The area lights are instantiated by designating a sphere shape as an area emitter.

light_r = 0.625
light_strength = 3.0

lights = {
    f"{side:s}_light": {
        "type": "sphere",
        "center": [
            (room_halfwidth - light_r) * side_sign,
            room_halfwidth - light_r,
            -room_halfdepth - light_r - 1,
        ],
        "radius": light_r,
        "light": {
            "type": "area",
            "radiance": {"type": "spectrum", "value": light_strength},
        },
    }
    for (side, side_sign) in zip(["left", "right"], [-1, +1])
}

Next, we implement the ambient-like light via a constant emitter.

ambient_strength = 0.05

lights["ambient"] = {
    "type": "constant",
    "radiance": ambient_strength,
}

Camera

Now we have our surface geometry and materials and have specified the lighting, we can describe the camera as a perspective sensor.

camera = {
    "type": "perspective",
    "to_world": mitsuba.core.Transform4f.look_at(
        origin=(0, 0, room_halfheight), target=(0, 0, -room_depth), up=(0, 1, 0),
    ),
    "fov": 45.0,
}

We need to load some film into the camera, which we do by adding hdrfilm.

camera["film"] = {
    "type": "hdrfilm",
    "pixel_format": "luminance",
    "width": 512,
    "height": 512,
}

Next, we need to specify the type of sampler to use and its sample count.
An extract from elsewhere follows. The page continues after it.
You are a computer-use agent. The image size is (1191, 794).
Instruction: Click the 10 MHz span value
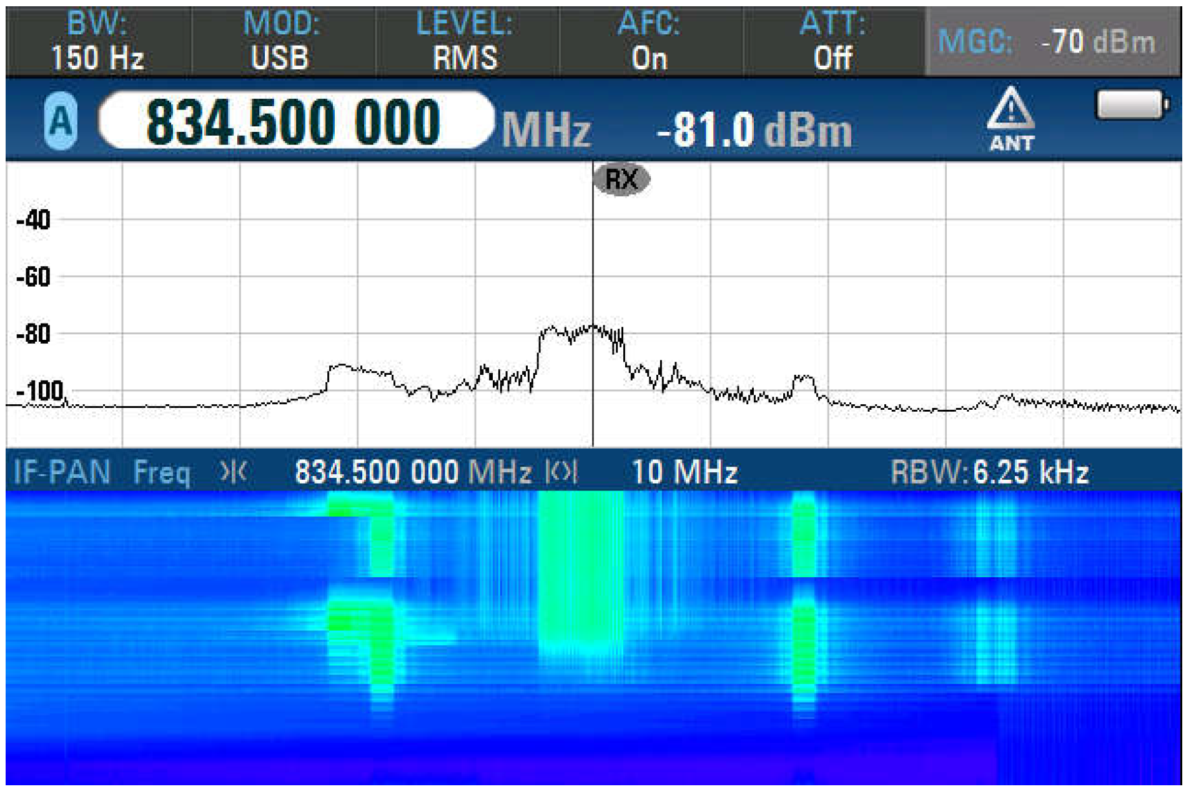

The sample count correlates with the 'quality' of the rendering, and also with the time taken to finish the render. Here, we will set it to a reasonably high value; it produces a nice-looking render in about 8 minutes on my machine.

camera["sampler"] = {"type": "independent", "sample_count": 4096}

Integrator

Finally, we specify a path tracer as the integrator. The max_depth parameter is useful for producing renders without mutual illumination; here, we want mutual illumination.
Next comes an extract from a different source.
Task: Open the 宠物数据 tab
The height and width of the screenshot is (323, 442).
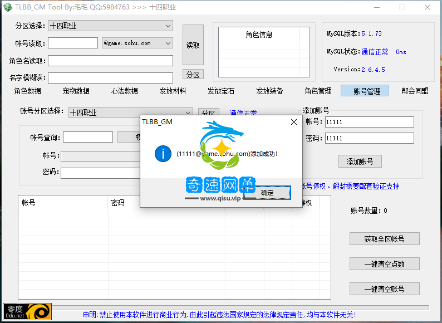Action: pyautogui.click(x=76, y=91)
integrator = {"type": "path", "max_depth": -1}

Conversion to Mitsuba format

At this point, we have built up all our scene information in the surfaces, lights, camera, and integrator dictionaries. Now, we combine them together into a single scene dictionary.

scene = {"type": "scene", "camera": camera, "integrator": integrator}
scene.update(surfaces)
scene.update(lights)

We then provide it to Mitsuba to be parsed into its internal scene description.

mitsuba_scene = mitsuba.core.xml.load_dict(scene)

Rendering

Now we can extract some of the Mitsuba objects that we need for rendering from this Mitsuba scene representation.

(sensor,) = mitsuba_scene.sensors()
integrator = mitsuba_scene.integrator()

Now we can actually do the rendering!

integrator.render(scene=mitsuba_scene, sensor=sensor)

Next, we convert this raw rendering information into an array of 8-bit integers that represents the luminance in an sRGB colour space.

image = (
    sensor.film()
    .bitmap(raw=True)
    .convert(
        pixel_format=mitsuba.core.Bitmap.PixelFormat.Y,
        component_format=mitsuba.core.Struct.Type.UInt8,
        srgb_gamma=True,
    )
)

Finally, we save the array to a PNG file and we're done!

image.write("snyder_scene_demo_render.png")

Summary

Here, we have used the Python interface to Mitsuba 2 to describe the structure of a three-dimensional scene and to render it to an image. This allowed us to replicate the key aspects of the stimuli used in the paper by Snyder, Doerschner, & Maloney (2005).

Here is the download the complete code file.

References

  1. Snyder, J.L., Doerschner, K., & Maloney, L.T. (2005) Illumination estimation in three-dimensional scenes with and without specular cues. Journal of Vision, 5(10), 863–877.